I am glad I have the dog I do. But sometimes I look at other people's placid labs and shepherds, plodding along next to them as if that human were the only interesting thing on earth, or lying quietly in another room during dinner, and I go, Damn!
I've ended up with a flying monkey out of Wizard of Oz. She is one place one second, an entirely different (and unpredictable) one the next. She launches herself out of the house into cars, out of cars into parking lots, out of windows into whatever is on the other side, and onto picnic tables and you know why. Other people shake their heads at me: This person does not know what she's doing.
May I get a small dispensation for having a "difficult dog"? This would be the kind Kim the Trainer (I'll be back soon, Kim, I hope . . . Phase II of life is to begin soon!) calls "the dog you need." It's mysterious, indeed. Did I need this difficulty? Apparently so, apparently so. You're supposed to think about it for a while, deeply, and then you'll uncover the reason.
Jolanta tells the story of how, when she got her first dog, the incomparable Izzy, she congratulated herself on being an incredibly good trainer: Izzy was so well-mannered! Then Jolanta ended up with Juni, too, and that's when she realized (as she will tell you) she knew absolutely nothing about dog training. Izzy was just one of those easy dogs that make you look good. But Juni burst that smug bubble in a hurry. Jolanta had to educate herself, or else. Now she has a second career as a trainer and behaviorist--as well as accomplished proselytizer for the Way of Kindness: positive reinforcement training. I guess that's why she got Juni.
I'm still puzzling over why I needed Nelly.
Put this under heading of "Nuff Said." After our rail trail walk yesterday, Janet was kind enough to chauffeur Nelly home so I could switch gears and go wrangle children instead of dogs. Nelly jumped right into Janet's car--as why shouldn't she? It's the Dogmobile, with comfy pillows and always a jug of cool, refreshing water. At the end of the trip, at Janet's house, there is often a plate of fresh-cooked chicken livers. This, my friends, is the canine Ritz.

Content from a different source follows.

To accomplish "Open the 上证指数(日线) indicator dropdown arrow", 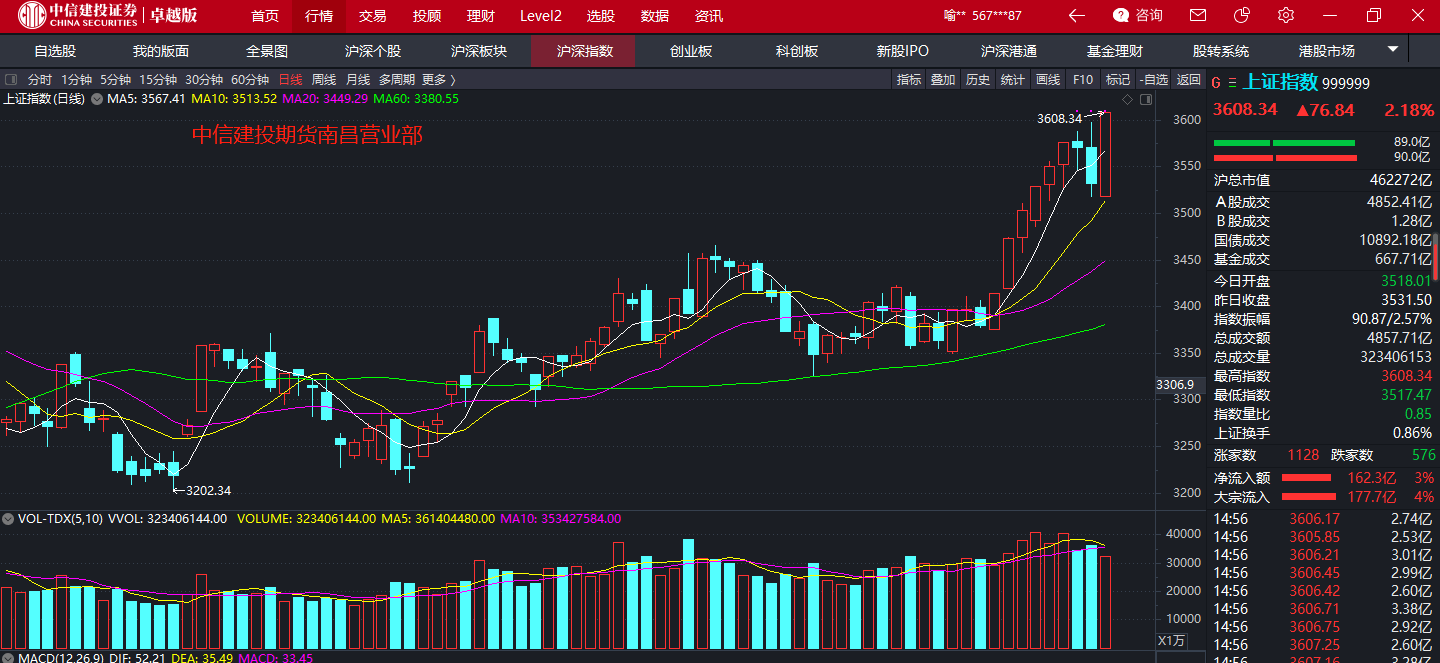I will point(97,99).
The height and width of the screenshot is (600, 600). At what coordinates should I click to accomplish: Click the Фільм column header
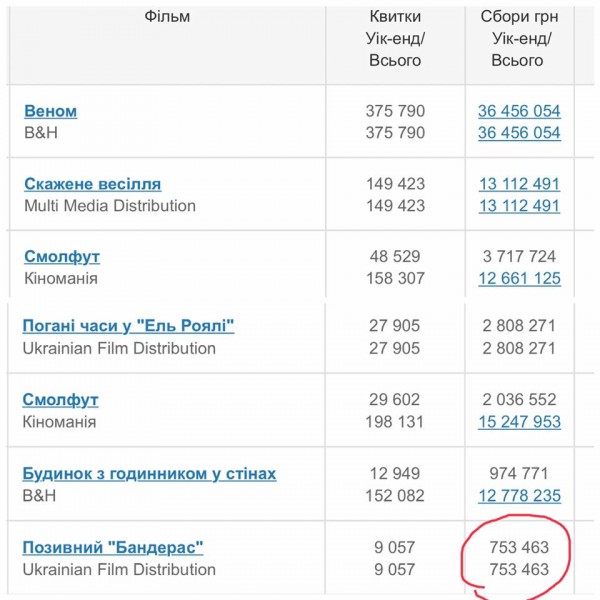point(167,16)
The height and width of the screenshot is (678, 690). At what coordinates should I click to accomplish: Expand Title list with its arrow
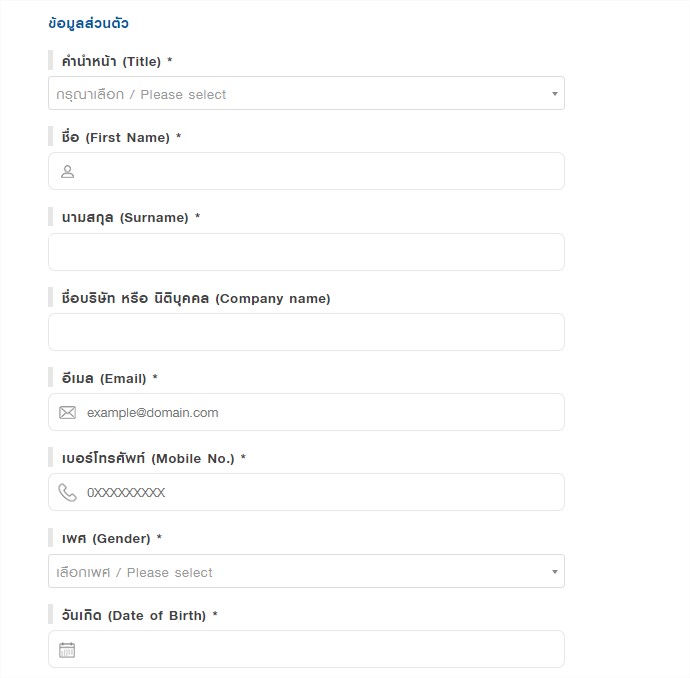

Then Nelly saw I was getting into the other car. She stood up on the arm rest and pressed her distraught face against the glass. Nelly is one of us "I want my cake and eat it too!" kind of beings. I realized that if the window had been open just another inch or two, Nelly would have clambered up somehow, lit the fuse, and shot out in one detonating second. I remembered to later e-mail Janet about the need for caution when transporting the Devil Dog.
Me: >She can squeeze herself, like a mouse, through
incredibly small openings.< Janet: Charles Manson was good at that, also.
Do you know now why I love her so? Not Nelly--I mean Janet. A friend with Saharan wit is a joy indeed.
(Plus, in addition to treating Nelly with kindness and understanding, and having seen me through the worst year of my life, she saves the New York Times for me so I don't have to pay for it. It doesn't matter that I get it a few days late--I'm lucky if I can find the time to read the paper two weeks later. It's all fresh news to me!)
Remember how I mentioned my friends remarking on a vague whiff of good karma they felt was emanating from my new house? Tell me what you make of this, then. The Verizon technician who came to attempt to give me telephone service in that frustrating first week without a phone told me that many years ago, she used to come riding here when they had horses. (My unpacked boxes sit waiting in the unused barn now; I seem to specialize in living on former horse farms, alas.) She told me, yeah, they used to take in farm animals, too, in the winters from a sort of zoo in the city. And apparently did to them what people usually do to farm animals. "You know what your house was?" she asked. "It was the smokehouse."
A thirty-year vegetarian, living in a former smokehouse. Is that karma? Maybe. And, maybe, it's just inexplicable. Woo-woo.